Now you can read my "book" "Running For The Hansons" for some of our exact training in there, but I can tell you it was basically a lot of these types of workouts:
20-mile Long Runs starting at 6:15 pace down to 5:30 pace for most miles with miles 15-18 at low 5:00 pace...under M.P).
5 x 2-miles first starting at MP but then later on being 10sec/mile faster than goal MP. with half mile jog recovery (8-min).
3 x 3 miles (same paces at the 2-mile repeats pretty much).
8-mile "Tempo runs" starting at M.P. for the first 4 and then faster than M.P. for the last 4.
Then some 1000m repeats (like 8 x 100m) at 20sec/mile faster than M.P. with a 2-min rest.
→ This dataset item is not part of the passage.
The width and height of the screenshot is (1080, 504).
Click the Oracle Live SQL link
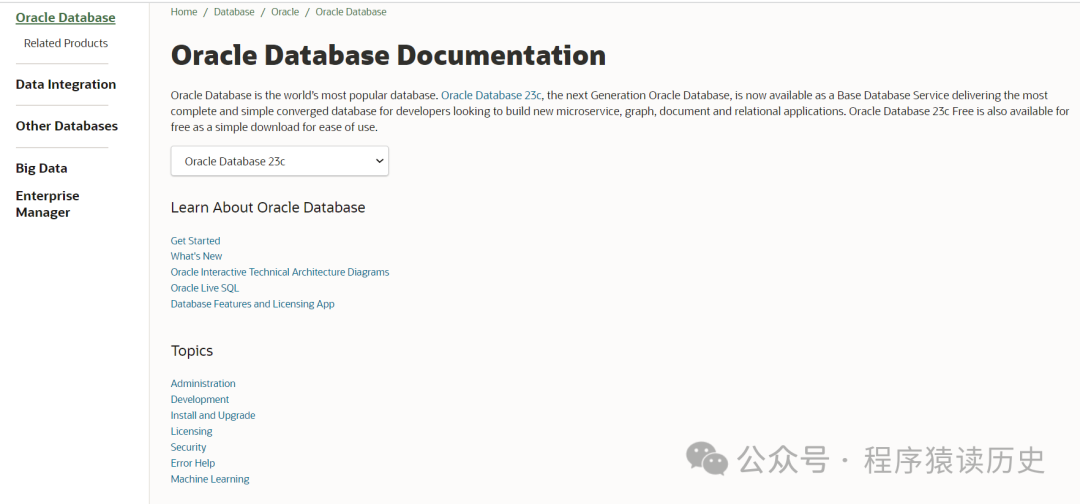pyautogui.click(x=204, y=288)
OR 5 X 1600m repeats also about 15-20 sec faster than M.P. with a 3-min rest.
These harder workouts were usually every 3rd day (so 2 "Easy Days" in-between)..often on 10-12 day "cycles"
Of course those are all "bread and butter" type of marathon workouts and when you get into the nitty gritty of it the timing the execution really does matter (as well as periodization). Sometimes I got cooked in that program.
Even though I ran my PR in this program, I still consider my 2015 Boston (which was only 5-6 weeks after LA) on par as the best marathon performance of my life. I'd also usually recommend some 22-24 mile Long Runs (Hansons always cut me off at 20-miles for some reason and it drove me crazy).
There was also the infamous "16-mile Simulator" and 2 x 6-mile workouts...that we generally smashed and ran faster than M.P on...sometimes it was probably too much.
You could look into "Specific Endurance" sessions...longer efforts right around M.P. as it appears your speed is excellent and your mileage/volume have been excellent. If you did that 20-miler at 5:24 pace that is a very good indicator that you are pretty set already. Nice work!